同样可以看一下在模型的作用下，训练集 和 测试集中恶性样本和良性样本分别的准确度，训练集上都是 100％，而在测试集上，良性样本的准确度略高.

In [23]:
def accuracy_plot():
    import matplotlib.pyplot as plt

    %matplotlib notebook

    X_train, X_test, y_train, y_test = answer_four()

    # Find the training and testing accuracies by target value (i.e. malignant, benign)
    mal_train_X = X_train[y_train==0]
    mal_train_y = y_train[y_train==0]
    ben_train_X = X_train[y_train==1]
    ben_train_y = y_train[y_train==1]

    mal_test_X = X_test[y_test==0]
    mal_test_y = y_test[y_test==0]
    ben_test_X = X_test[y_test==1]
    ben_test_y = y_test[y_test==1]

    knn = answer_five()

    scores = [knn.score(mal_train_X, mal_train_y), knn.score(ben_train_X, ben_train_y), 
              knn.score(mal_test_X, mal_test_y), knn.score(ben_test_X, ben_test_y)]


    plt.figure()

    # Plot the scores as a bar chart
    bars = plt.bar(np.arange(4), scores, color=['#4c72b0','#4c72b0','#55a868','#55a868'])
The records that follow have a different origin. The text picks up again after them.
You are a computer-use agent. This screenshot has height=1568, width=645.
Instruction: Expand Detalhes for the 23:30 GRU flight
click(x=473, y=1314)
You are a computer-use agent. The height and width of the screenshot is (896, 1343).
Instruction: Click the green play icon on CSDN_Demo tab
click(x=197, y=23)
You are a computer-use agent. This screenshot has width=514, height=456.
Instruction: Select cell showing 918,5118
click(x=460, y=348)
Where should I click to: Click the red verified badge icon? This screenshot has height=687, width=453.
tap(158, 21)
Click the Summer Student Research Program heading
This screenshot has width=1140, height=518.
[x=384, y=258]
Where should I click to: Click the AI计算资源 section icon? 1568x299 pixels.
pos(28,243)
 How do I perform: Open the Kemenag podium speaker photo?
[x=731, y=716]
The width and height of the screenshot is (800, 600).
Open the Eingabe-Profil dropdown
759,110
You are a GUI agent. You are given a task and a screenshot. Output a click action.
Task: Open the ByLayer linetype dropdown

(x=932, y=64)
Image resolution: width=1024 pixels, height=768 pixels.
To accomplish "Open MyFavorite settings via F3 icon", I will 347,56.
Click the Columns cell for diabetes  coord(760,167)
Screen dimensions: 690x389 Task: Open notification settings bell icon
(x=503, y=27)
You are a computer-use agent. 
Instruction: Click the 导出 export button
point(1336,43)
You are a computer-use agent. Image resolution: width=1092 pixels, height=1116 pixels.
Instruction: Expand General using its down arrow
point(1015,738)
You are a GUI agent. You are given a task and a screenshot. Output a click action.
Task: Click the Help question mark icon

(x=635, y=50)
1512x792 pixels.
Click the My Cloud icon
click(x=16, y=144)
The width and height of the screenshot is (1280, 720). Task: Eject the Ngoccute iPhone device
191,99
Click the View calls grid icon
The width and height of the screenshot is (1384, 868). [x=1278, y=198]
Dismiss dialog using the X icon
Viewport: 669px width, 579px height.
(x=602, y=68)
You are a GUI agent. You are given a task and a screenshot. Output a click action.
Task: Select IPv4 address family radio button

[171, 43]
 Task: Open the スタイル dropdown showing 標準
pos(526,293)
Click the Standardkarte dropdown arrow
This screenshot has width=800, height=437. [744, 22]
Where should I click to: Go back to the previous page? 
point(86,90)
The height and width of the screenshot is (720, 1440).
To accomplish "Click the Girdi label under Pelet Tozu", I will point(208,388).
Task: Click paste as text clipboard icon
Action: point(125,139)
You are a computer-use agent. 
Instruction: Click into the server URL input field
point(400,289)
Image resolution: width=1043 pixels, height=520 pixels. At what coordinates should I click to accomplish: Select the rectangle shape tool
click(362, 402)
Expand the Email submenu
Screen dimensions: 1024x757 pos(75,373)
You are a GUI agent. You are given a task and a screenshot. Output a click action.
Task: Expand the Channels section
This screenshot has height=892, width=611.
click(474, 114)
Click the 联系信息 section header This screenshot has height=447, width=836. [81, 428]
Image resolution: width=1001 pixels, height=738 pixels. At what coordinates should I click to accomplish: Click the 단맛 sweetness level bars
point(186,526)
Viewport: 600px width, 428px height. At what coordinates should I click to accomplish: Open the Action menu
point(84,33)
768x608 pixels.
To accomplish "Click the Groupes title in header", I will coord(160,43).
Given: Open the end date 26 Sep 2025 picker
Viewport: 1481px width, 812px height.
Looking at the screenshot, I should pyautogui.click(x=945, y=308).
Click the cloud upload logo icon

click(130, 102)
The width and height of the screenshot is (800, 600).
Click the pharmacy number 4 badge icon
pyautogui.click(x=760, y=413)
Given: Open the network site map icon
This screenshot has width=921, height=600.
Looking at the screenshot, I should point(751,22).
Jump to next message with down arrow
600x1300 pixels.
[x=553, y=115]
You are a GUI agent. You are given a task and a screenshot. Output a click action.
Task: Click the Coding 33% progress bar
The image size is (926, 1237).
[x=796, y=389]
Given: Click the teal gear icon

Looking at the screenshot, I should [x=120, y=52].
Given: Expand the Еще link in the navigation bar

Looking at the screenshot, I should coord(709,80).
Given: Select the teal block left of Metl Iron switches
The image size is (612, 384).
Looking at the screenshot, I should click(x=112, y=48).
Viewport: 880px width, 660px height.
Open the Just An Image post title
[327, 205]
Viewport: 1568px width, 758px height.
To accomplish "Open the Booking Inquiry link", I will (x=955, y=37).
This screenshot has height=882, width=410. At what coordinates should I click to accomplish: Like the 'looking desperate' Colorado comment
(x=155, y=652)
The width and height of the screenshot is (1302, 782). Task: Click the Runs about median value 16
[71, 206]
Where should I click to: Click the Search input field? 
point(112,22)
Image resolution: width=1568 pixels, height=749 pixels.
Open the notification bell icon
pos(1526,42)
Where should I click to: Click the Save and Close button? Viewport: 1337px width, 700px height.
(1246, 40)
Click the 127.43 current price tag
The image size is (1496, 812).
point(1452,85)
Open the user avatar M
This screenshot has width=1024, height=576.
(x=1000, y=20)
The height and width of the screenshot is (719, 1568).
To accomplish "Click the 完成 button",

    # directly label the score onto the bars
    for bar in bars:
        height = bar.get_height()
        plt.gca().text(bar.get_x() + bar.get_width()/2, height*.90, '{0:.{1}f}'.format(height, 2), 
                     ha='center', color='w', fontsize=11)

    # remove all the ticks (both axes), and tick labels on the Y axis
    plt.tick_params(top='off', bottom='off', left='off', right='off', labelleft='off', labelbottom='on')

    # remove the frame of the chart
    for spine in plt.gca().spines.values():
        spine.set_visible(False)

    plt.xticks([0,1,2,3], ['Malignant\nTraining', 'Benign\nTraining', 'Malignant\nTest', 'Benign\nTest'], alpha=0.8);
    plt.title('Training and Test Accuracies for Malignant and Benign Cells', alpha=0.8)

In [24]:
# Uncomment the plotting function to see the visualization, 
# Comment out the plotting function when submitting your notebook for grading

accuracy_plot()

(426, 30) (143, 30) (426,) (143,)
(426, 30) (143, 30) (426,) (143,)


<IPython.core.display.Javascript object>